## Try it
Throughout the listing below, show every line in which "Given" occurs.

## Data supplied
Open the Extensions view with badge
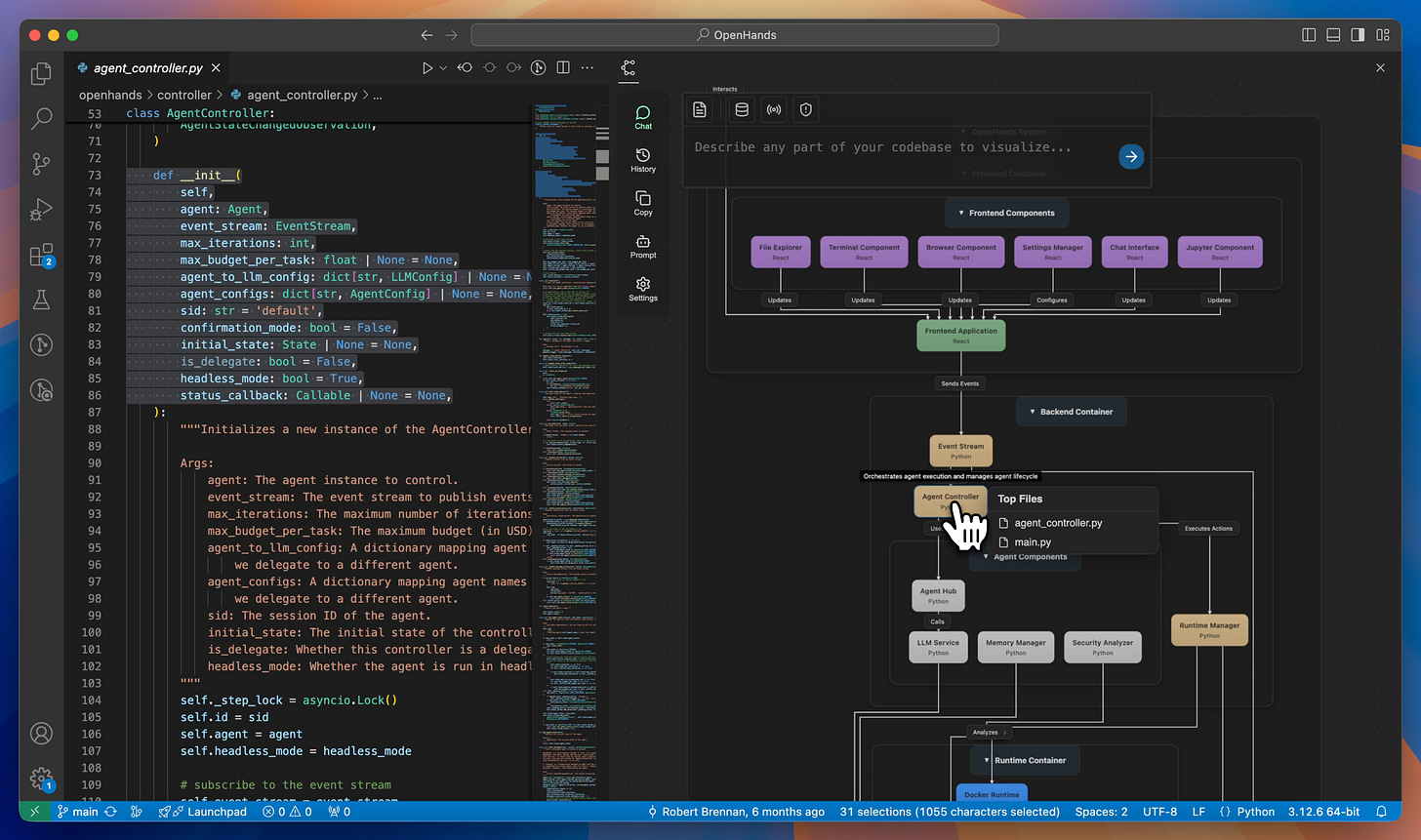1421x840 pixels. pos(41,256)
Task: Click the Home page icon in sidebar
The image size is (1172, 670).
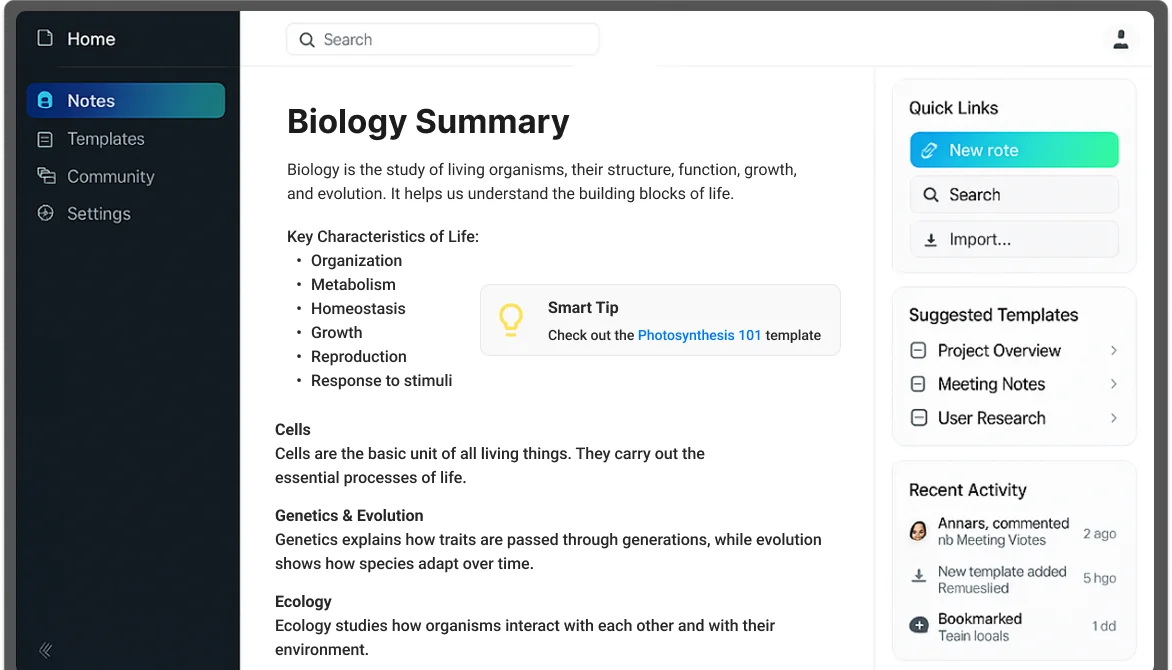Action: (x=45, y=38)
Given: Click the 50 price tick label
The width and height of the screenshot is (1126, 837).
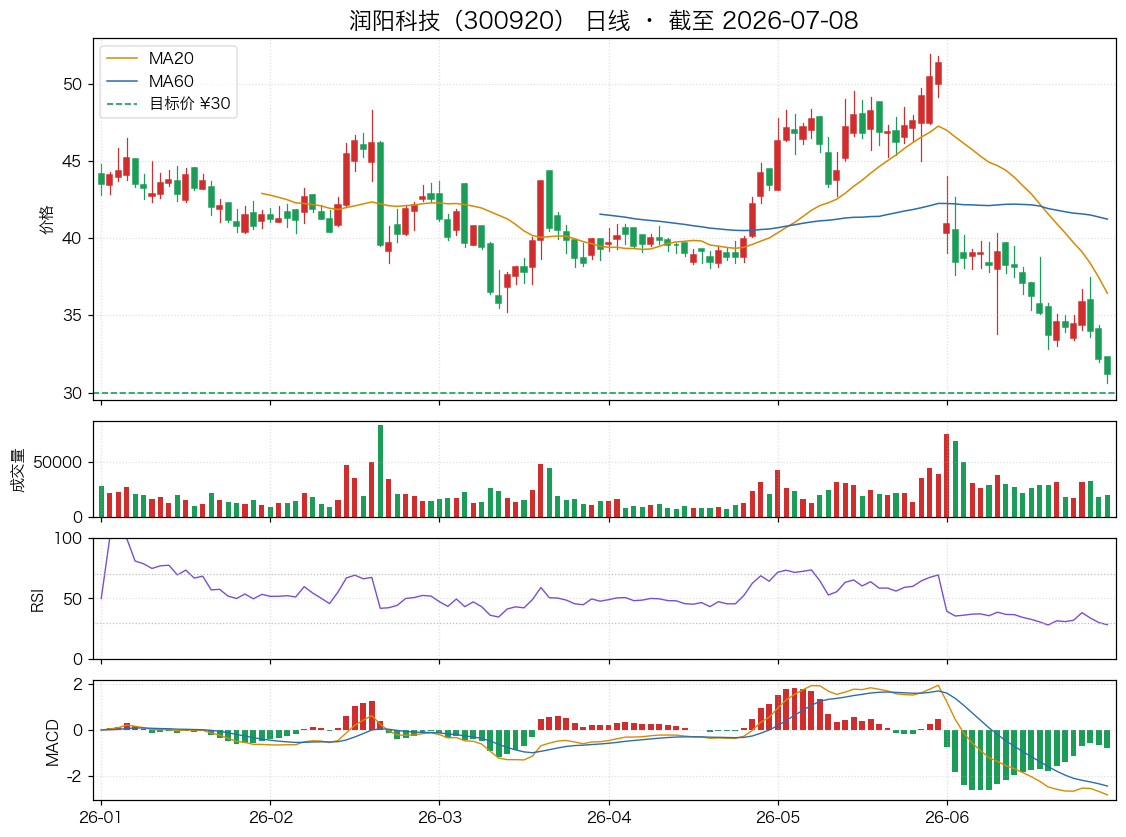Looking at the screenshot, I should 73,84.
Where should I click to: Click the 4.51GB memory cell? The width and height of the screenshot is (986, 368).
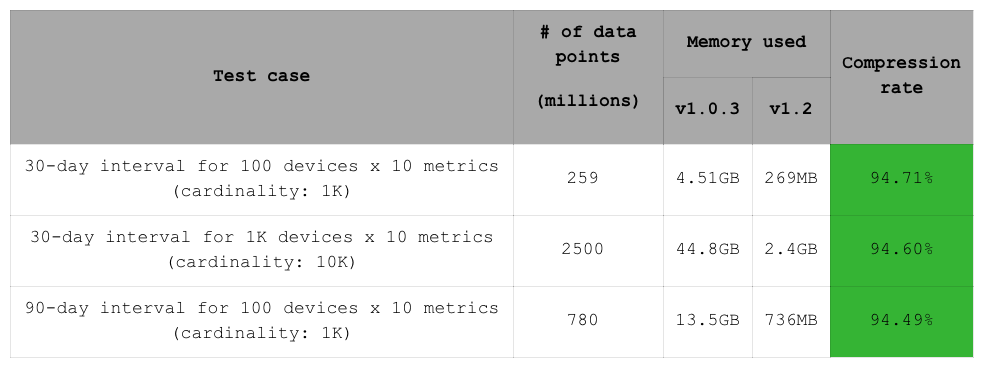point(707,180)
---
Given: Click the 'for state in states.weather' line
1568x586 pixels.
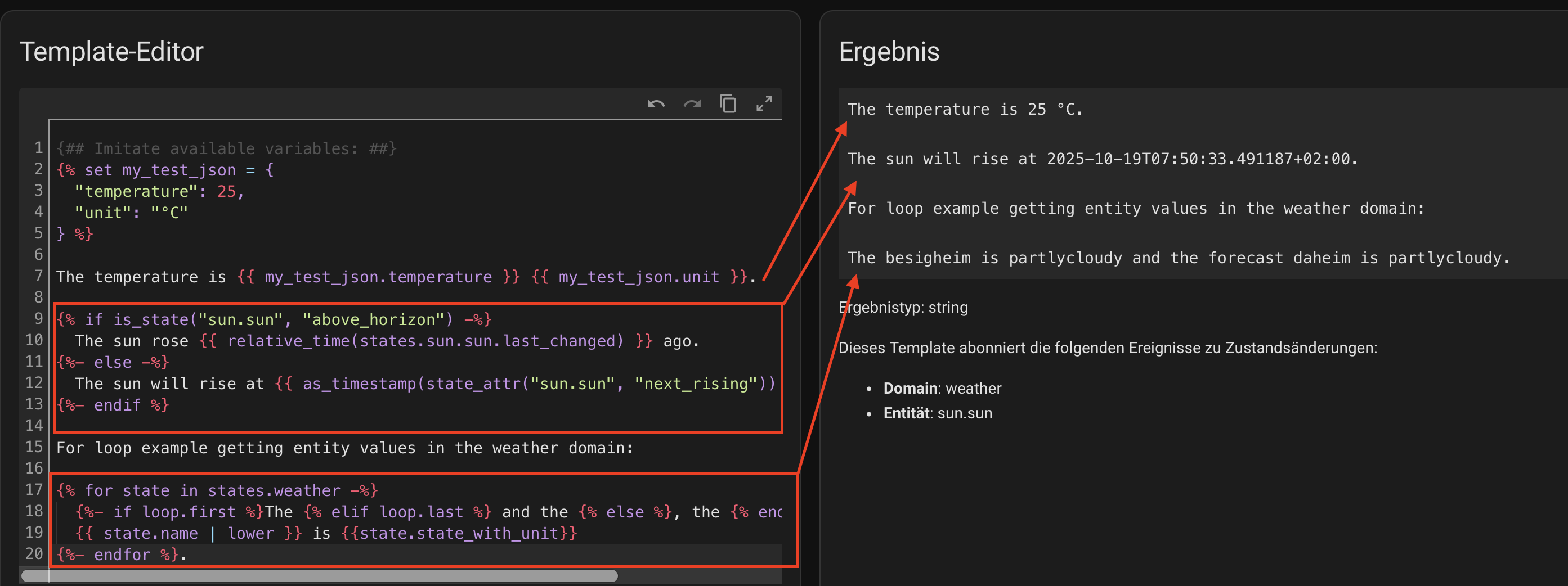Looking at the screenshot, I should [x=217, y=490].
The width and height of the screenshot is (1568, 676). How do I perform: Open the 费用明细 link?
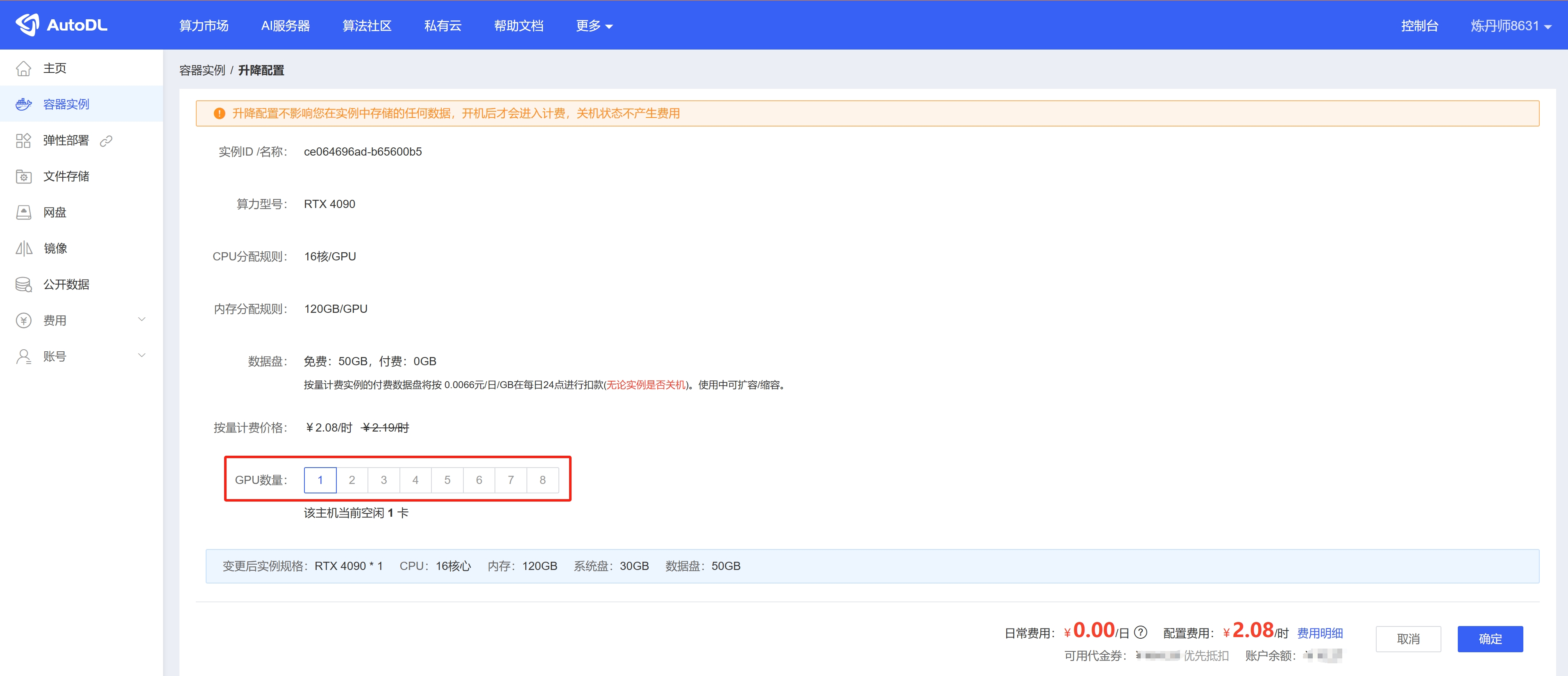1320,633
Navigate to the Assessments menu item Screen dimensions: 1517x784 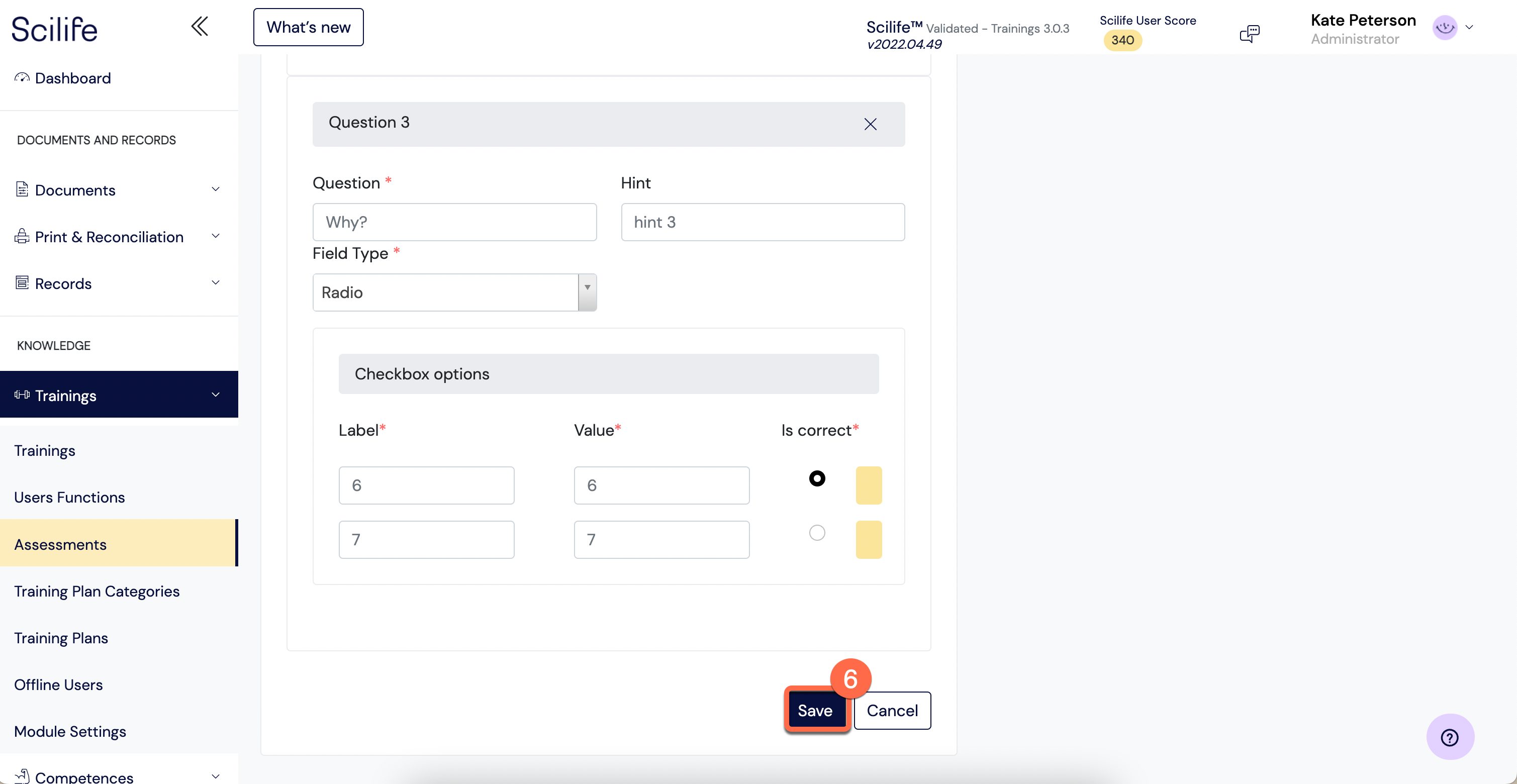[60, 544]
==
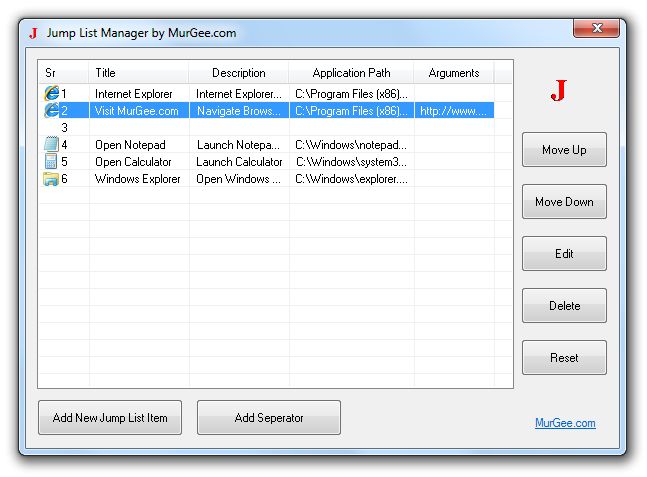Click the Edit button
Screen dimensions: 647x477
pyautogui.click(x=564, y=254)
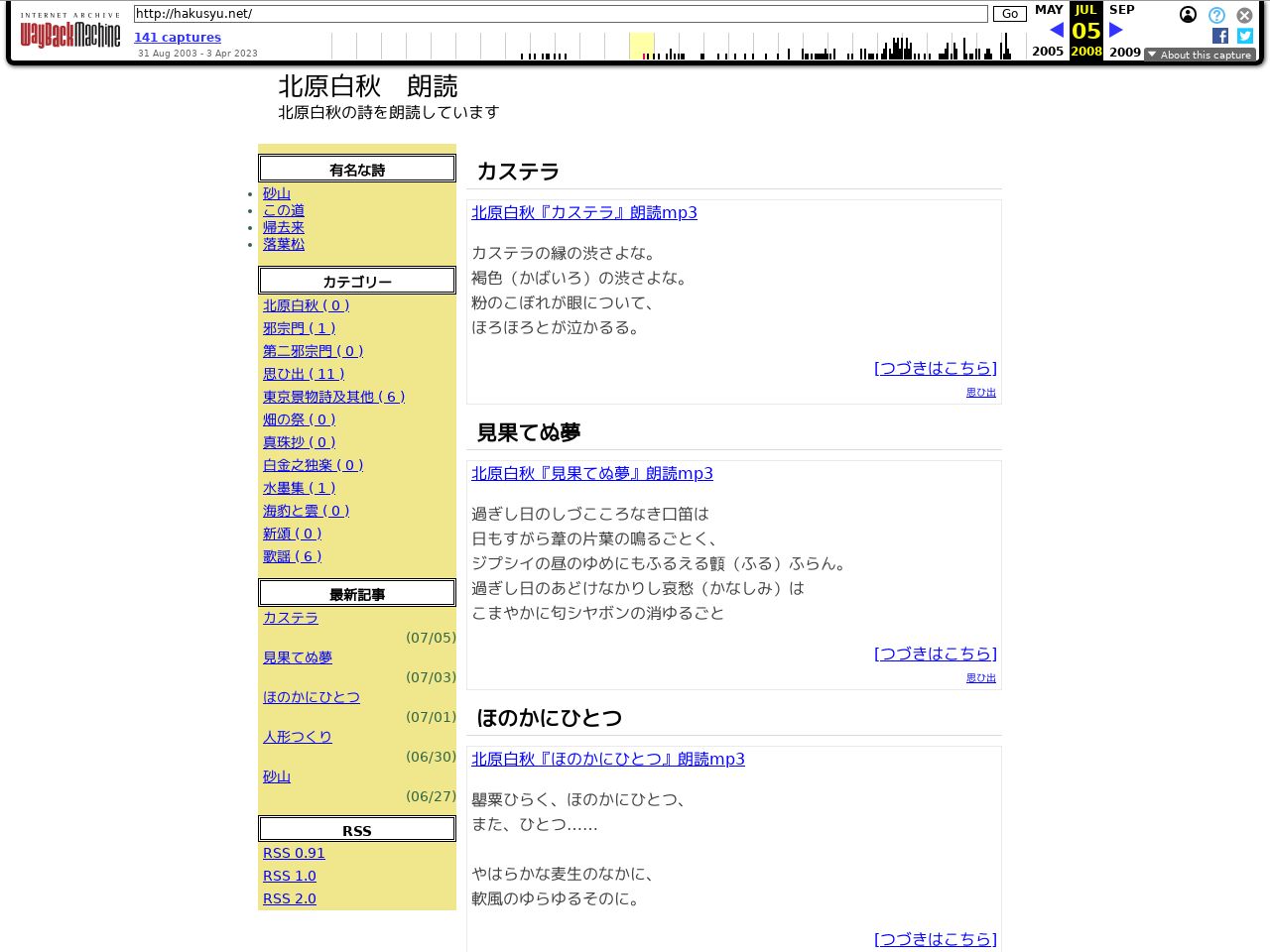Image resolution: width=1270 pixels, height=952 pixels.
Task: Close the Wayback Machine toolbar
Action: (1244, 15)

## Answer to this task
Given: Click the 50 price tick label
Given: Click the 'for state in states.weather' line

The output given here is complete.